READING PASSAGE
%%
If you want to be able to do something with a pre-beta release of version 1.0 of a DSM tool, you'll have to accept that it's missing many things. Indeed, the tool vendor does the right thing in that case to leave lots of things open, to be hand-coded by the users. That way, in particular if users can be encouraged to be open and share their resulting tools, the vendor can learn what is actually needed, and use that as a basis for version 2.0. Microsoft have consistently emphasized that their DSL Tools are at that stage, and there's no shame in that. They've got a good number of things right, far more than Eclipse, and they've had a good attitude in listening to users pointing out things that are missing, and often have been able to suggest how the users could code those missing parts by hand for now.
The situation is however different if you have a tool that is more mature. Then a user can rightly expect that what the tool offers is good and sufficient. Oddly, it may even be the case that the tool deliberately doesn't offer something that you may initially feel to be a good idea, because the vendor has seen that in the long run it leads to trouble, or simply doesn't work. Of course, there will also still be things that could be there and aren't, or things which everyone would like but no-one has figured out how to do yet. For some of these things, the problem is that different users have sufficiently different needs that there is no one way to suit them all, or even enough of them. In those situations you expect to be able to achieve what you want via the tool's API (for direct manipulation of the models) or some sensible import/export format (for integration with tools up or downstream of the DSM tool).
%%
Collected data entries:
%%
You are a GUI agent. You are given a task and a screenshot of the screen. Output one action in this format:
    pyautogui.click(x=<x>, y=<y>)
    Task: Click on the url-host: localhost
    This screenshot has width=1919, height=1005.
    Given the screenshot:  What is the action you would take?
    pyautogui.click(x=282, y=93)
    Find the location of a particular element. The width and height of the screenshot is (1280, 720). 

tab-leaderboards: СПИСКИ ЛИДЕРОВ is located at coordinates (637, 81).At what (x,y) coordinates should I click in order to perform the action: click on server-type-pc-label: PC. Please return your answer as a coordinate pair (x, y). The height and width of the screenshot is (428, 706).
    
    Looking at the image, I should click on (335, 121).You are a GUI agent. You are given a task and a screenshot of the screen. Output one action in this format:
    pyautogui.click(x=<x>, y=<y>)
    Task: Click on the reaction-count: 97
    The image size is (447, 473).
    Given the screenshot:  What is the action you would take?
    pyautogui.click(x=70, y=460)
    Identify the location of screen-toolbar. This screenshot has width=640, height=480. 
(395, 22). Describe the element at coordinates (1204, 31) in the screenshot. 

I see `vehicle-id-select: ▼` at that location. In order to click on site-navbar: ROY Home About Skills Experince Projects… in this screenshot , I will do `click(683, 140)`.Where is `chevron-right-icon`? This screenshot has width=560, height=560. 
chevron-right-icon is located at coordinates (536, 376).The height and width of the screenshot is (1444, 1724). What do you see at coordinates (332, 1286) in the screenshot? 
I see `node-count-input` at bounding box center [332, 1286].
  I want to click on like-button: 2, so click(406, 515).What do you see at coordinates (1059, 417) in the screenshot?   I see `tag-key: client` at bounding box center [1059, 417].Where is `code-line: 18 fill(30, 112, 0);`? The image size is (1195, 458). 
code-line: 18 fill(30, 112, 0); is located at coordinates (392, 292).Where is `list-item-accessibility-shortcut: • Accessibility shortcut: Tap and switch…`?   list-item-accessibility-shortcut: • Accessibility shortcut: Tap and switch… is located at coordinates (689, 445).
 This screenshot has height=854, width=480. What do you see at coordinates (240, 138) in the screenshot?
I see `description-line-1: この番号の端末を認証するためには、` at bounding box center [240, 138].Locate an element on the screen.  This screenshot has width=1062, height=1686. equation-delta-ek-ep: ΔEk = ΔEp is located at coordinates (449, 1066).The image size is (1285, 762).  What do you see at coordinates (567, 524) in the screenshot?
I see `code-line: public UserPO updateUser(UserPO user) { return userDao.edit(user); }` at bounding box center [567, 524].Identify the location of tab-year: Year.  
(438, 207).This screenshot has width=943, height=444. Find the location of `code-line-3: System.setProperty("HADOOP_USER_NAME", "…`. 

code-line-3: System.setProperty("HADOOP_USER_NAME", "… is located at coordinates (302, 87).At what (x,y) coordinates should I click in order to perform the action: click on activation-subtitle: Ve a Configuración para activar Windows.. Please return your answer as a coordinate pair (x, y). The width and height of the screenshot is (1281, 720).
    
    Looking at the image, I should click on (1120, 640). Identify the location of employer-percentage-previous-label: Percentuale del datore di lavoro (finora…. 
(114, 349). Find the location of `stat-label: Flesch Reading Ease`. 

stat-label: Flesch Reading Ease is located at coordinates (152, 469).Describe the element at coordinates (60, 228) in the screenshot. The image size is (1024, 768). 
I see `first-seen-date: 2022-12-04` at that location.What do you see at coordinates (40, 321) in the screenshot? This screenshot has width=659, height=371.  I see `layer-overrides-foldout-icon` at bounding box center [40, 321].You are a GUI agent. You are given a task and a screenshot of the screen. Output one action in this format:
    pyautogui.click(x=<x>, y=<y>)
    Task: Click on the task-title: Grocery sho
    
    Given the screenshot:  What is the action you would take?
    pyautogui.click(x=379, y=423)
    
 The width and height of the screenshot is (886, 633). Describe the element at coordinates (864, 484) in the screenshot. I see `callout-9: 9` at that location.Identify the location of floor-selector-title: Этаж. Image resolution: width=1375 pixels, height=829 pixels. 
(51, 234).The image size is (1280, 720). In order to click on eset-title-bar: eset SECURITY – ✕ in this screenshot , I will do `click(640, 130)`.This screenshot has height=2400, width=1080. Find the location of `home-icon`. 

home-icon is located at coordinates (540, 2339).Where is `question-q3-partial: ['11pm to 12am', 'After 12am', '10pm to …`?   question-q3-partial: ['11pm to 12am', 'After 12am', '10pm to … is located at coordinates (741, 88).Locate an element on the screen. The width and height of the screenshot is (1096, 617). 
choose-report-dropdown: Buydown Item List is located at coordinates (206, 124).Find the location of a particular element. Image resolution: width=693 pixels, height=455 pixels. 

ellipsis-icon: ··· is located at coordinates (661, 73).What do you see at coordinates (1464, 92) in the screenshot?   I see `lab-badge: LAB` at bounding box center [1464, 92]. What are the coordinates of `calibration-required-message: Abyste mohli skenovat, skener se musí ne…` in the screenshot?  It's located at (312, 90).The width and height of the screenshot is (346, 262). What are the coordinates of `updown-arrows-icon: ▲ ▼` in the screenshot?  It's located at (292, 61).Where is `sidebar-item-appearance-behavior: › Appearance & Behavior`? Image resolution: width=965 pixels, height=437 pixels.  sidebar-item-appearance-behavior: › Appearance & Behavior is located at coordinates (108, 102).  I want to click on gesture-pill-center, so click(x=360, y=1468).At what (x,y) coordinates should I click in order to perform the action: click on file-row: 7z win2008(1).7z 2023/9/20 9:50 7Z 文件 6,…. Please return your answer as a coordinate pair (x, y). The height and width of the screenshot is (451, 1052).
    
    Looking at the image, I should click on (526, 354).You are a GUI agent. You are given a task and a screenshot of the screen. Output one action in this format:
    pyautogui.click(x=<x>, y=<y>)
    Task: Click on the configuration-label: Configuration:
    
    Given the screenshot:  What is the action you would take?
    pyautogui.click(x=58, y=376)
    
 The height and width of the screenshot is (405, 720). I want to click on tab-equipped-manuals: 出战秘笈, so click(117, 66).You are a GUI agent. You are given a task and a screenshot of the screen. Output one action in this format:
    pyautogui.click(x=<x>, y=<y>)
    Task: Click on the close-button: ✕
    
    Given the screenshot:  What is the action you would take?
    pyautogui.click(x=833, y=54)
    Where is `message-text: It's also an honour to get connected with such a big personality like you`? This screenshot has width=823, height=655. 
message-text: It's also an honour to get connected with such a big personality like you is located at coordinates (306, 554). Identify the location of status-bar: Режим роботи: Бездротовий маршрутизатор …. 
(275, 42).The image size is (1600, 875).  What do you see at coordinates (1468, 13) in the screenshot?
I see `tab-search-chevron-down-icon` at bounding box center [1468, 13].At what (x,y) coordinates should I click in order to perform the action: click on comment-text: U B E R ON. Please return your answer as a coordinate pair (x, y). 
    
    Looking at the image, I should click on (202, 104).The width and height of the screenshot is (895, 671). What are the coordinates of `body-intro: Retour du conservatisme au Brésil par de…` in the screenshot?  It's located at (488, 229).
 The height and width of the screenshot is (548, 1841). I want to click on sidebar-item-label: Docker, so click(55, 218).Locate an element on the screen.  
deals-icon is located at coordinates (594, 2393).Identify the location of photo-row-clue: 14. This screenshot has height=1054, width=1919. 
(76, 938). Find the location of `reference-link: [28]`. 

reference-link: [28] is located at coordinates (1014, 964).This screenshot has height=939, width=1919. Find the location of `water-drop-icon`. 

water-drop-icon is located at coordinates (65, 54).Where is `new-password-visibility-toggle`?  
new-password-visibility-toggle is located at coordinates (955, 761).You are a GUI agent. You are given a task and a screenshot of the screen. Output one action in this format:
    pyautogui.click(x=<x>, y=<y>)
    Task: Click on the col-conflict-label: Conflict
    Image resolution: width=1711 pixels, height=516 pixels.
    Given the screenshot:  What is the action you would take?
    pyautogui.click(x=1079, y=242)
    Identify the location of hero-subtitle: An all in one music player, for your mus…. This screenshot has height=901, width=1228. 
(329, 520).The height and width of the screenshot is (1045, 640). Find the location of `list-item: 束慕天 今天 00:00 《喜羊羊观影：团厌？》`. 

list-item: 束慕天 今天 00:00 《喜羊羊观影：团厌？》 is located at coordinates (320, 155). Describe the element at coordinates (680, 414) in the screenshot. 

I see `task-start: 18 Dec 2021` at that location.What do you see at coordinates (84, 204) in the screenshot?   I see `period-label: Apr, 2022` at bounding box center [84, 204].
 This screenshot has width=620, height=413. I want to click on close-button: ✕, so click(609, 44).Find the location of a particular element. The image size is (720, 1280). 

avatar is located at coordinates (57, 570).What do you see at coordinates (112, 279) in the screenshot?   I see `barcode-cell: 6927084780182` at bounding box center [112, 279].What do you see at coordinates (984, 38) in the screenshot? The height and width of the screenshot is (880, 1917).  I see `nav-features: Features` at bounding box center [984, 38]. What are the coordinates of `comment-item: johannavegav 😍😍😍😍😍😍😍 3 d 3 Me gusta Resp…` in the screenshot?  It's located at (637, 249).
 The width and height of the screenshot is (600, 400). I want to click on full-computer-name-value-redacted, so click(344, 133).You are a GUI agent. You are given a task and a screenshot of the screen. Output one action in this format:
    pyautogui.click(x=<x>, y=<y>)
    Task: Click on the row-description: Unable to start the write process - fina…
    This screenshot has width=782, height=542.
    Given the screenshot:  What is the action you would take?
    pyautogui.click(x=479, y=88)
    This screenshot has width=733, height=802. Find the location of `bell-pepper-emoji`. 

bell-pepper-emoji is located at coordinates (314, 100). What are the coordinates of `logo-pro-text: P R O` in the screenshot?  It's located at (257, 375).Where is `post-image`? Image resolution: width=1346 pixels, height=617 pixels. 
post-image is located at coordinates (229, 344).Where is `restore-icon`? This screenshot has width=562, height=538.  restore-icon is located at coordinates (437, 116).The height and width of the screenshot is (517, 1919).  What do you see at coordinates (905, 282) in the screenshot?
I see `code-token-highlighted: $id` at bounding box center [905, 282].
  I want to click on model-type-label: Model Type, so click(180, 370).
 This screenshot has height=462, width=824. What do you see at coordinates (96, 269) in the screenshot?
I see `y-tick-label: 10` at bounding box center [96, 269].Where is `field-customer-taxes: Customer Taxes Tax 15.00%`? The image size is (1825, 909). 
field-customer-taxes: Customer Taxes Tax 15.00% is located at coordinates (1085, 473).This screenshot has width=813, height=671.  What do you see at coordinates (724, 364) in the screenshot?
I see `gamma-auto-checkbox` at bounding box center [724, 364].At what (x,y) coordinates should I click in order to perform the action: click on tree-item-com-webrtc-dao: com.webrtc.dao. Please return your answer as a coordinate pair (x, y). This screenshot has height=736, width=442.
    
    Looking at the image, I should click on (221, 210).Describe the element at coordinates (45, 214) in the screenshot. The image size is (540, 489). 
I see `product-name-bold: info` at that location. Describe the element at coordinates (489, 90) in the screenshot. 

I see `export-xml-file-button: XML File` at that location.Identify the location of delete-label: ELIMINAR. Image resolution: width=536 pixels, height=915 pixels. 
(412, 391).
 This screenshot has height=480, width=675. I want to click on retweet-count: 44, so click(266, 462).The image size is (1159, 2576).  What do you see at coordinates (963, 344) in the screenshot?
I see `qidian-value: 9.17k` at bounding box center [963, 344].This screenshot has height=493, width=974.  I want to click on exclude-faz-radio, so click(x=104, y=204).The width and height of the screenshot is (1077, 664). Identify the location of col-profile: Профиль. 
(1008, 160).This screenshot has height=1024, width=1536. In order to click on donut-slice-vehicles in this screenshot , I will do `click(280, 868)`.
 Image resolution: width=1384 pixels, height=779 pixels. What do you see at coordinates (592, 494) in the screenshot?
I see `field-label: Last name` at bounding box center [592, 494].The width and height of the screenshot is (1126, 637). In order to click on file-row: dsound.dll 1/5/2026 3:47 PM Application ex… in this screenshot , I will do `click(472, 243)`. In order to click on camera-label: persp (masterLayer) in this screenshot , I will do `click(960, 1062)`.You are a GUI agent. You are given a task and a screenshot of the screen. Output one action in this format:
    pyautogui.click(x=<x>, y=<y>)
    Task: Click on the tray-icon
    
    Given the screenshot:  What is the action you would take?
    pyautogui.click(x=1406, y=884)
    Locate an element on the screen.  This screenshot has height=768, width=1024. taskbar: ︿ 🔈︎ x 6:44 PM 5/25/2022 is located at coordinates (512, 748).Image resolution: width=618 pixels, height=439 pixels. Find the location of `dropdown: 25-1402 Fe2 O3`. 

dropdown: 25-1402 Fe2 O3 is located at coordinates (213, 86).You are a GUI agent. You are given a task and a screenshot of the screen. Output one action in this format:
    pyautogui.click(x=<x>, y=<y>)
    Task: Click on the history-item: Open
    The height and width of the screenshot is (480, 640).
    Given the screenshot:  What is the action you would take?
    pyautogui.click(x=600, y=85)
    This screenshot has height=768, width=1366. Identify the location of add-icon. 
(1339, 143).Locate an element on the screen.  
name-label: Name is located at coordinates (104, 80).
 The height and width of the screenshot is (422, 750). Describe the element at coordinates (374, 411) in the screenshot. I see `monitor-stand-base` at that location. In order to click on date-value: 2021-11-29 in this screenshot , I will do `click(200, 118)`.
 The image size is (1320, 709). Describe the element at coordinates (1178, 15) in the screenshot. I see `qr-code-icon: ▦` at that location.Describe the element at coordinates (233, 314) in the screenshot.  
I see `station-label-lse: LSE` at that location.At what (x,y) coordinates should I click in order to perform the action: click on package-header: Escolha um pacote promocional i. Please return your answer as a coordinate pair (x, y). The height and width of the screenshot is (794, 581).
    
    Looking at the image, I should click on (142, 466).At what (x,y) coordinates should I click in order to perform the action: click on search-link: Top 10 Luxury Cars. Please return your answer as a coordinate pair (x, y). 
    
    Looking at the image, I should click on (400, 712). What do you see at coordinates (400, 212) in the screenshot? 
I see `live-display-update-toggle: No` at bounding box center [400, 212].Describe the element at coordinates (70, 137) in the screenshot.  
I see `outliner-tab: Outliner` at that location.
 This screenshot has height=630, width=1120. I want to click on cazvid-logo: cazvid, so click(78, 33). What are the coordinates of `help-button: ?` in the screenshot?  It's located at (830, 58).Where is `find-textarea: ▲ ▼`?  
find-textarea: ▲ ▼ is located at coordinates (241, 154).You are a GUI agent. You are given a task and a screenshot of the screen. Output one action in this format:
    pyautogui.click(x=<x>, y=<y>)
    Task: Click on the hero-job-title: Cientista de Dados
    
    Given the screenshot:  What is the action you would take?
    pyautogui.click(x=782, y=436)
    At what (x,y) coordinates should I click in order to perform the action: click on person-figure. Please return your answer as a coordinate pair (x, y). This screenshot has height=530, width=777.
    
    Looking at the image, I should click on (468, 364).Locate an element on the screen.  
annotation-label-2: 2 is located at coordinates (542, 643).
%%
YOUR OBJECTIVE
Continue the passage about DSM tools, starting right after its final sentence.

WRITTEN ANSWER
MetaEdit+ has offered model export from the start, and import and an API for nearly two years. We'd have had the latter earlier, but there were no API protocols that were cross-platform and sufficiently easy to use that we could see many people being interested. Interestingly, to my knowledge no customer has yet found a need for the API, which confirms my impression that you can get what you want from MetaEdit+ without having to resort to programming. Of course, it's always nice to know you can get in there and change the models programmatically if you need to, and we will continue to develop the API to give people that warm fuzzy feeling of security. If somebody uses it, that's brilliant; if nobody needs to, that's even better.
On are web pages are a couple of animated examples of things we see the API as being useful for. The first is for for model-level debugging, which I believe is important if we are to completely raise the level of abstraction away from source code. Since the correspondence between modeling language elements and code lines is completely domain-dependent, this kind of thing will always remain something a DSM tool cannot offer out of the box. The best you can do is keep the interaction down to having an extra line of generated code every now and then, which can be turned off for production code. That's what's happening here: each change of state, loosely corresponding to a case in the switch statements, calls back to MetaEdit+ through the API to highlight the corresponding model object in red.